▸ **ASSIGNED TASK**
What the answer must hold is the line containing "Task: Click the blue checkmark toolbar icon" and all lines after it through the end of the listing, copied exactly, with pictures left out.

[RECORDS SUPPLIED Boundary: Start]

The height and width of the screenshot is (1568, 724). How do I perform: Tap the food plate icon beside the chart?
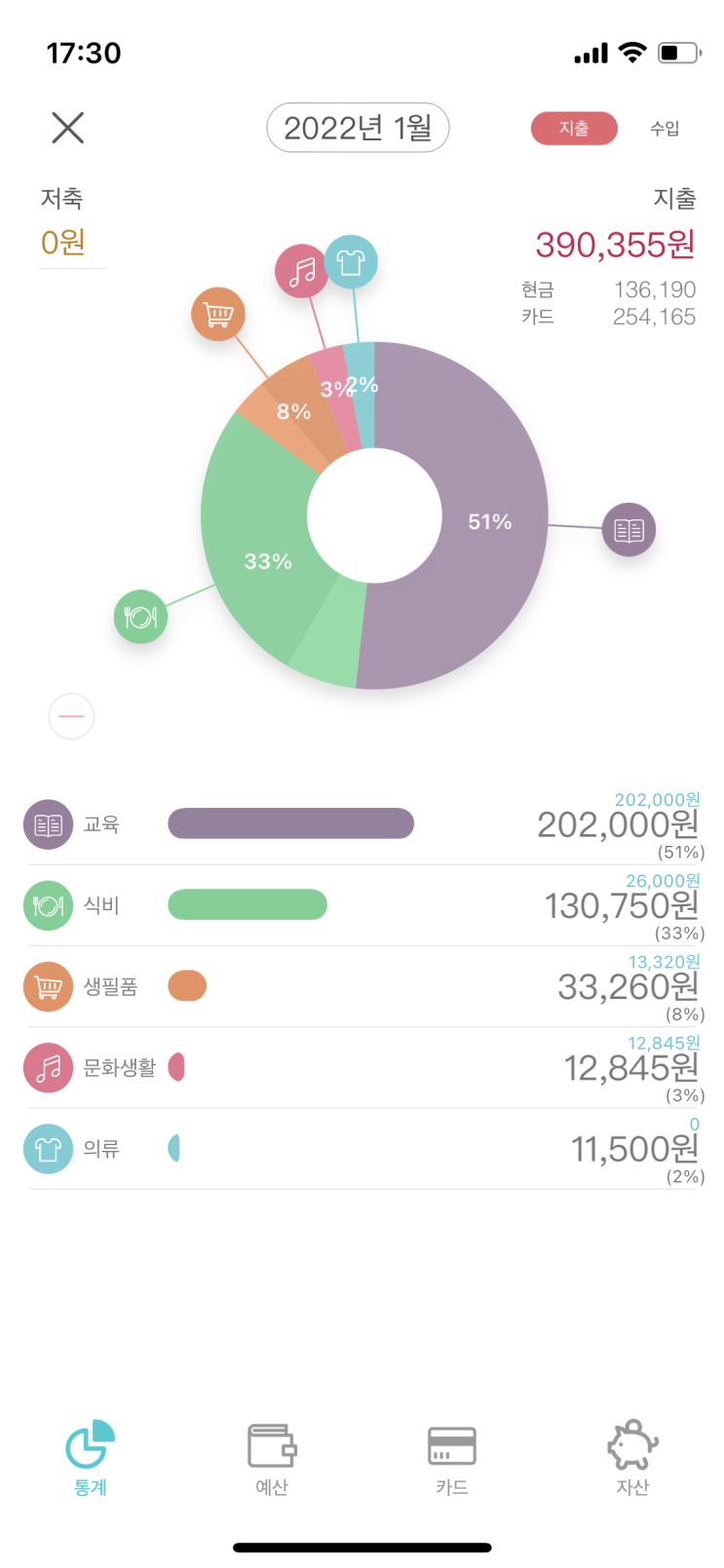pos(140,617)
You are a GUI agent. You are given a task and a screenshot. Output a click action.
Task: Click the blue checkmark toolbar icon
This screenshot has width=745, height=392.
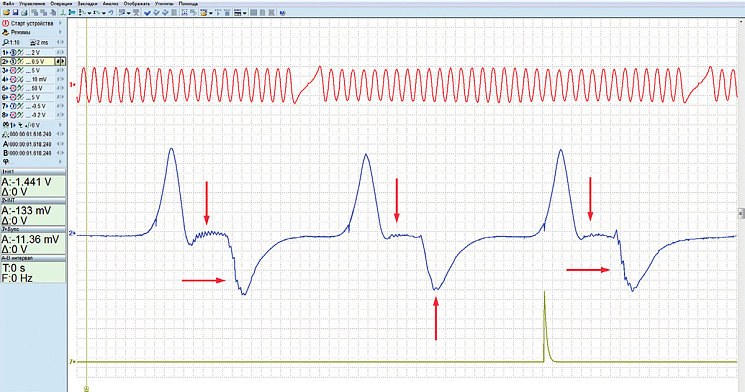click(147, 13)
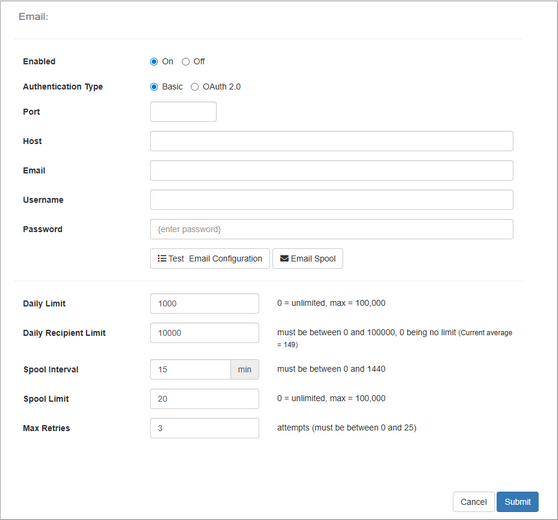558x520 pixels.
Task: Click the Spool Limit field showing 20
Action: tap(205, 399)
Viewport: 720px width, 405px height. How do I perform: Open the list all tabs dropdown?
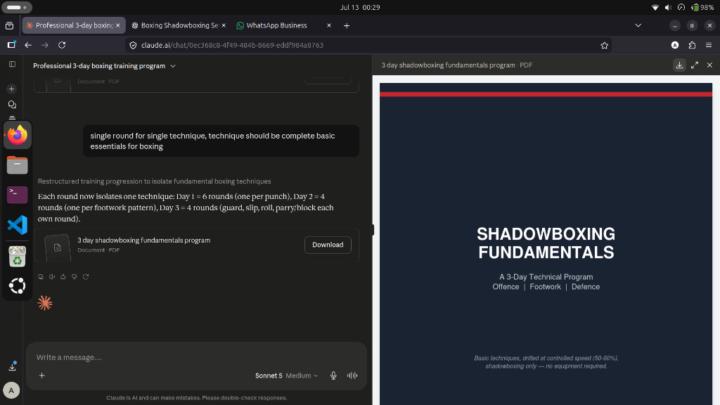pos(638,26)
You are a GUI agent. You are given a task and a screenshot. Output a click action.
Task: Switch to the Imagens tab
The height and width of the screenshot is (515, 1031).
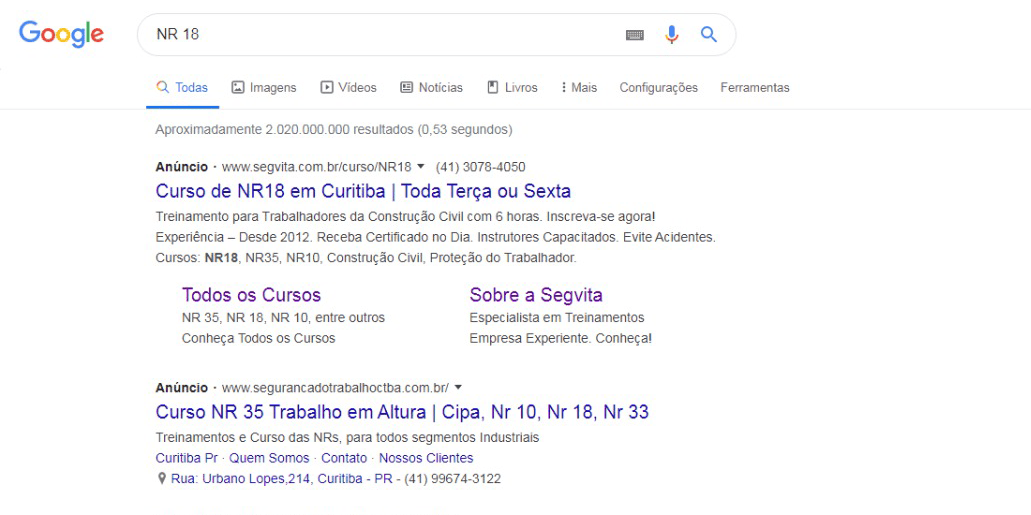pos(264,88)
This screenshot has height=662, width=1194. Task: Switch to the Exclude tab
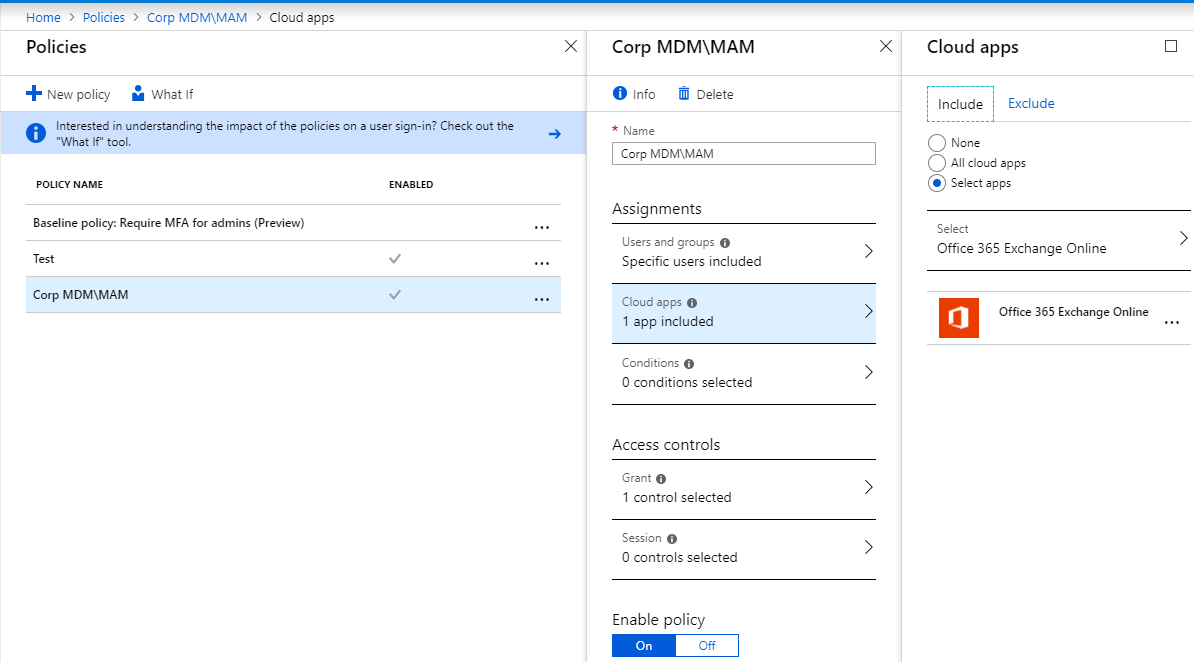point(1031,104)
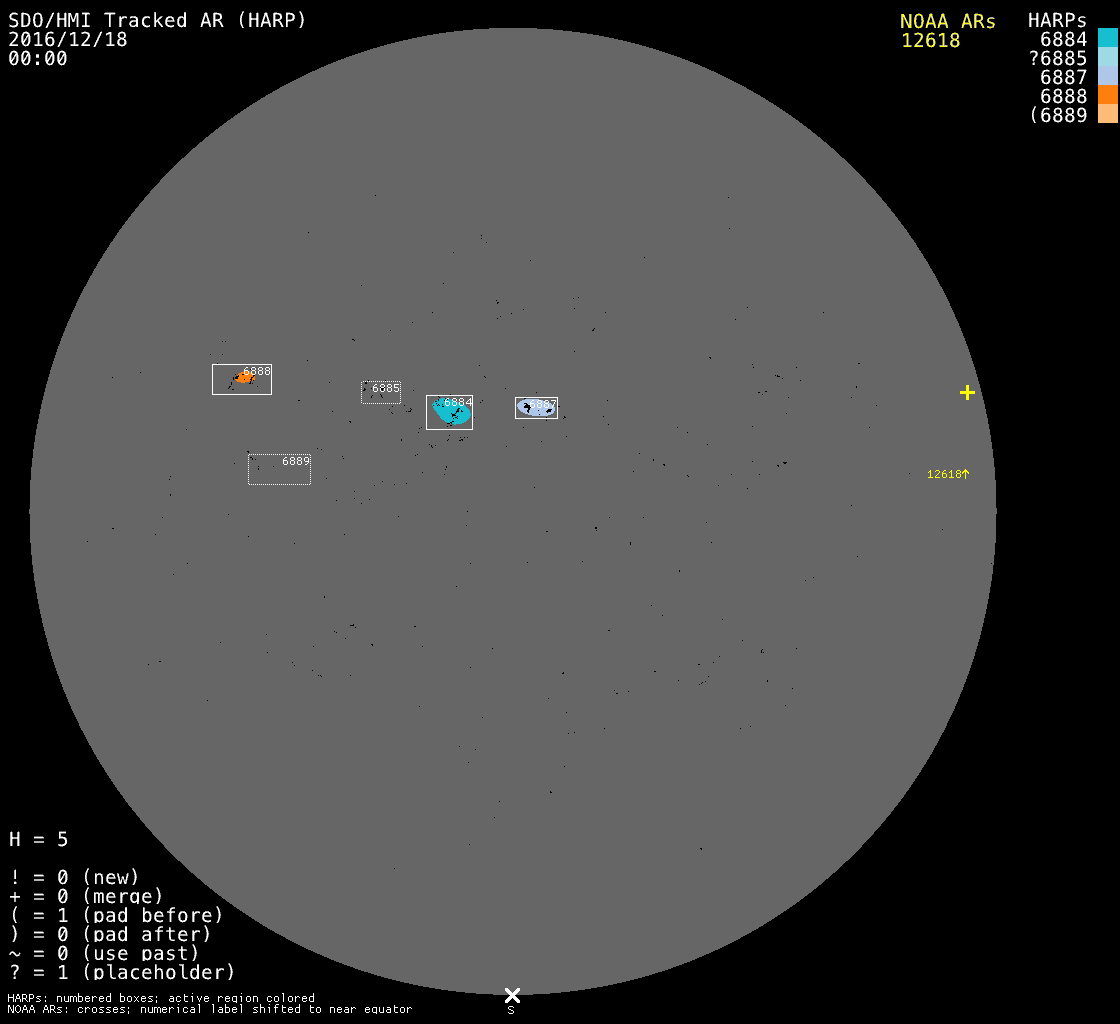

[RECORDS SUPPLIED Boundary: End]

▸ **WRITTEN RESPONSE**
Task: Click the blue checkmark toolbar icon
This screenshot has width=745, height=392.
click(147, 13)
558x520 pixels.
Task: Click the Spool Limit field showing 20
Action: tap(205, 399)
Viewport: 720px width, 405px height. How do I perform: Open the list all tabs dropdown?
pos(638,26)
You are a GUI agent. You are given a task and a screenshot. Output a click action.
Task: Switch to the Imagens tab
The height and width of the screenshot is (515, 1031).
pos(264,88)
This screenshot has height=662, width=1194. Task: Switch to the Exclude tab
point(1031,104)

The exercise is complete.